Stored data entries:
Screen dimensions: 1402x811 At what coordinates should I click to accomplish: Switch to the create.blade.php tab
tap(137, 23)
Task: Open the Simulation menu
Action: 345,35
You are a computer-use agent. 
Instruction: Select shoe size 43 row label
---
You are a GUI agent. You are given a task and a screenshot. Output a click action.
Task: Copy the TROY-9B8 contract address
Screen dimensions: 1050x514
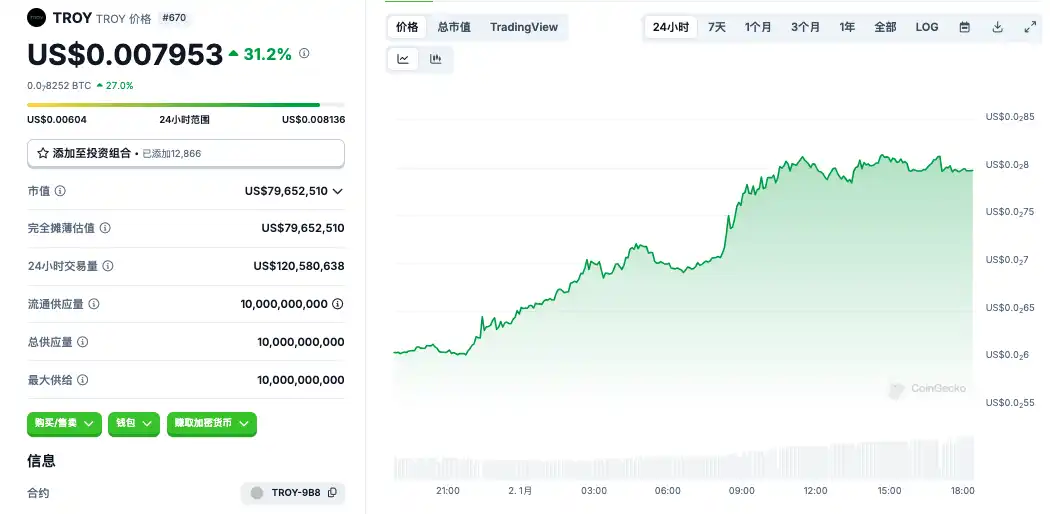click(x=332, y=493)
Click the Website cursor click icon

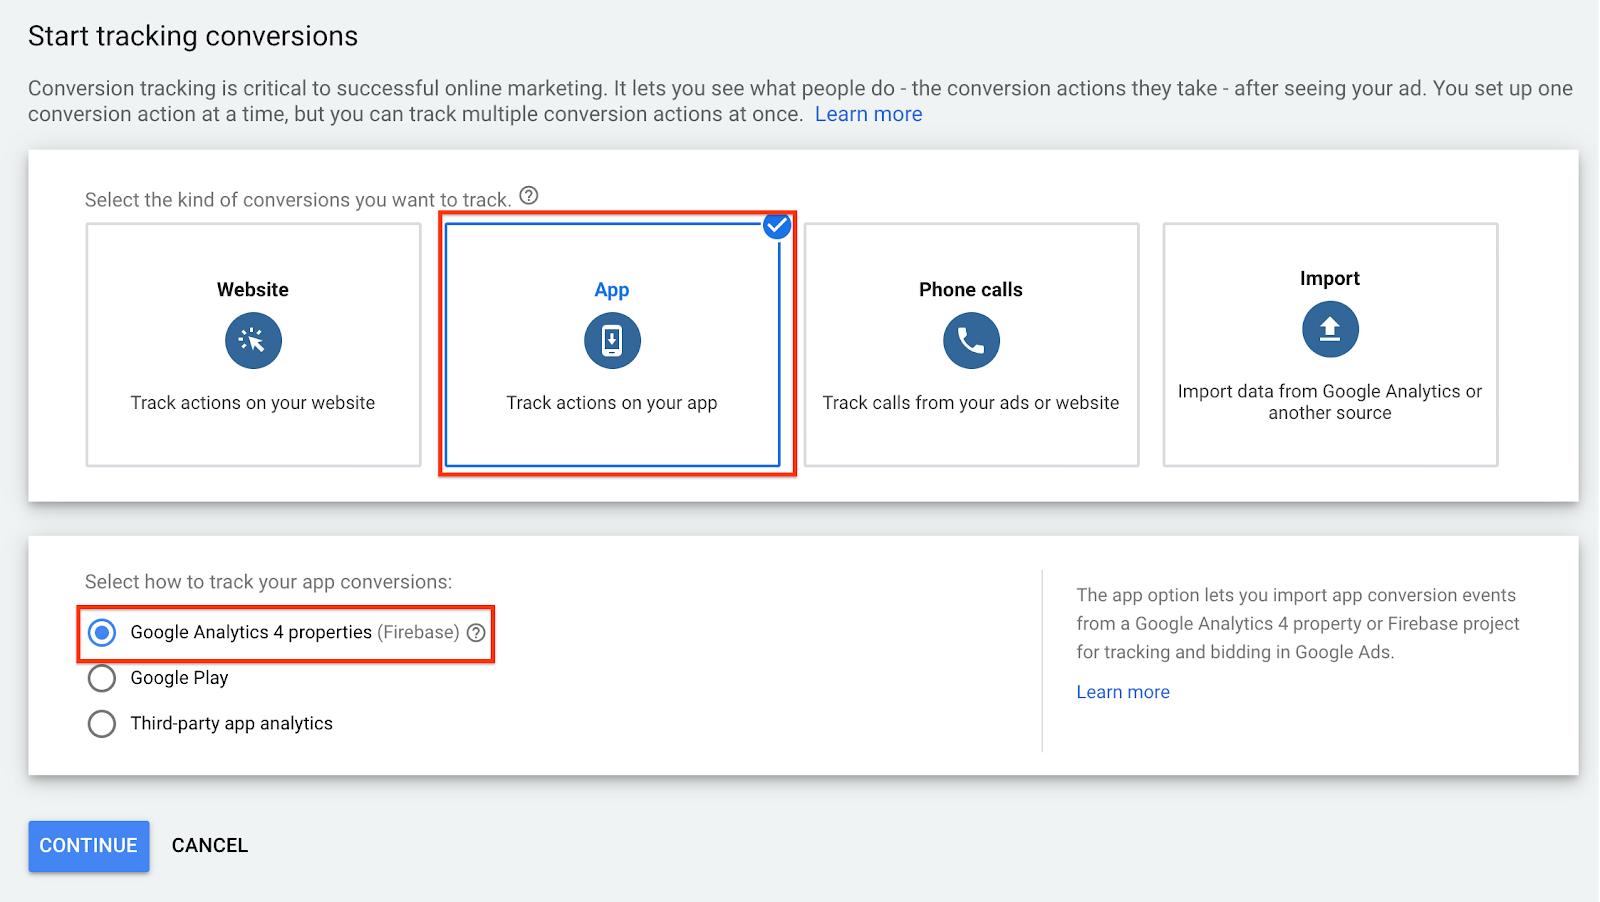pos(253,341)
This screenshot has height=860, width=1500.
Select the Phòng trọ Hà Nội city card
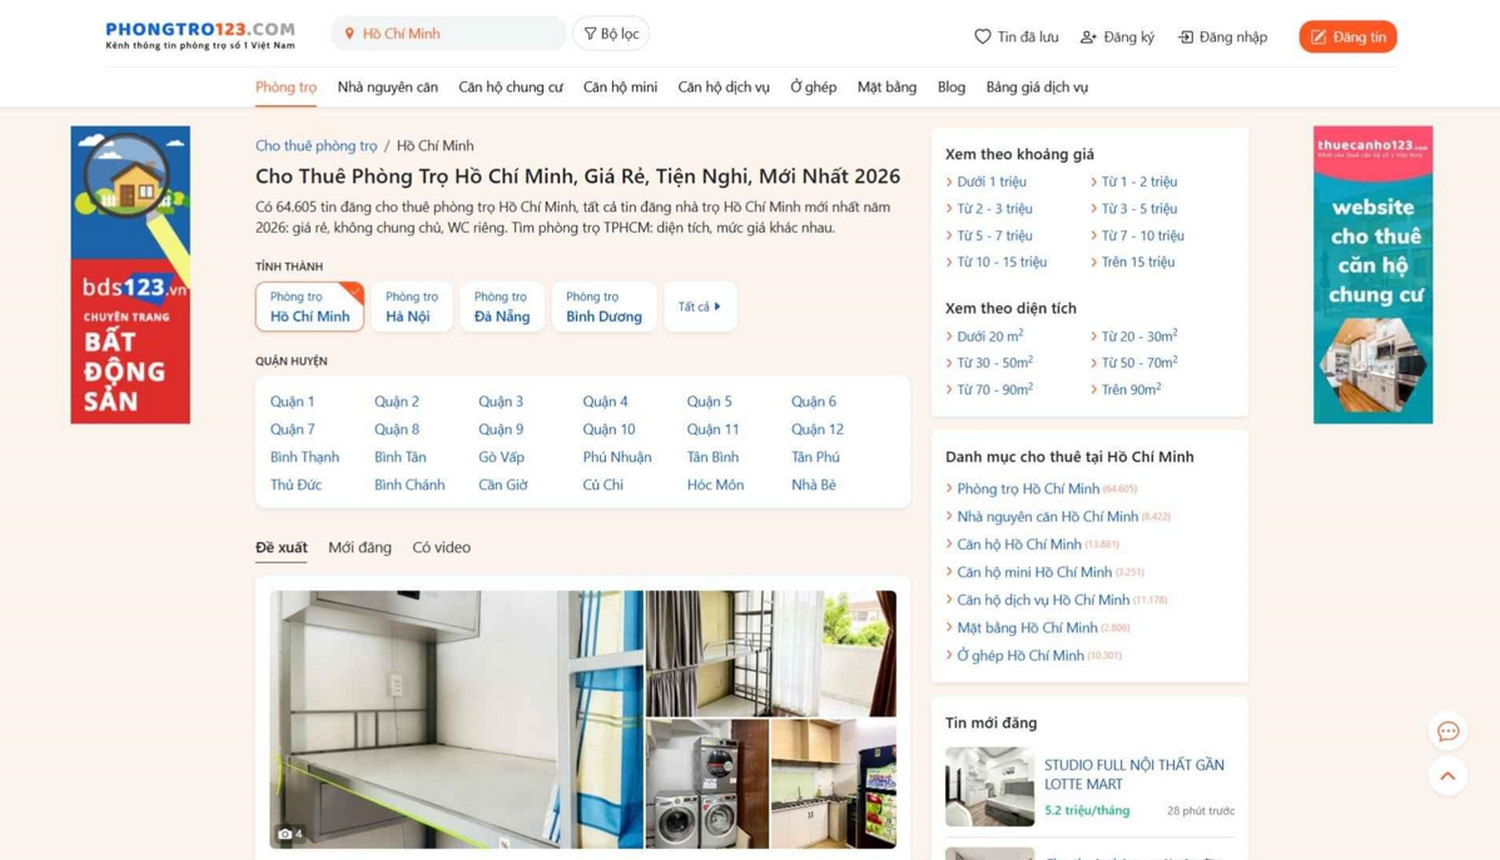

_Your assignment_
Report every line in the data that holds "screenshot", copying each one.

_Exercise output_
You are a GUI agent. You are given a task and a screenshot. Output a click action.
This screenshot has height=860, width=1500.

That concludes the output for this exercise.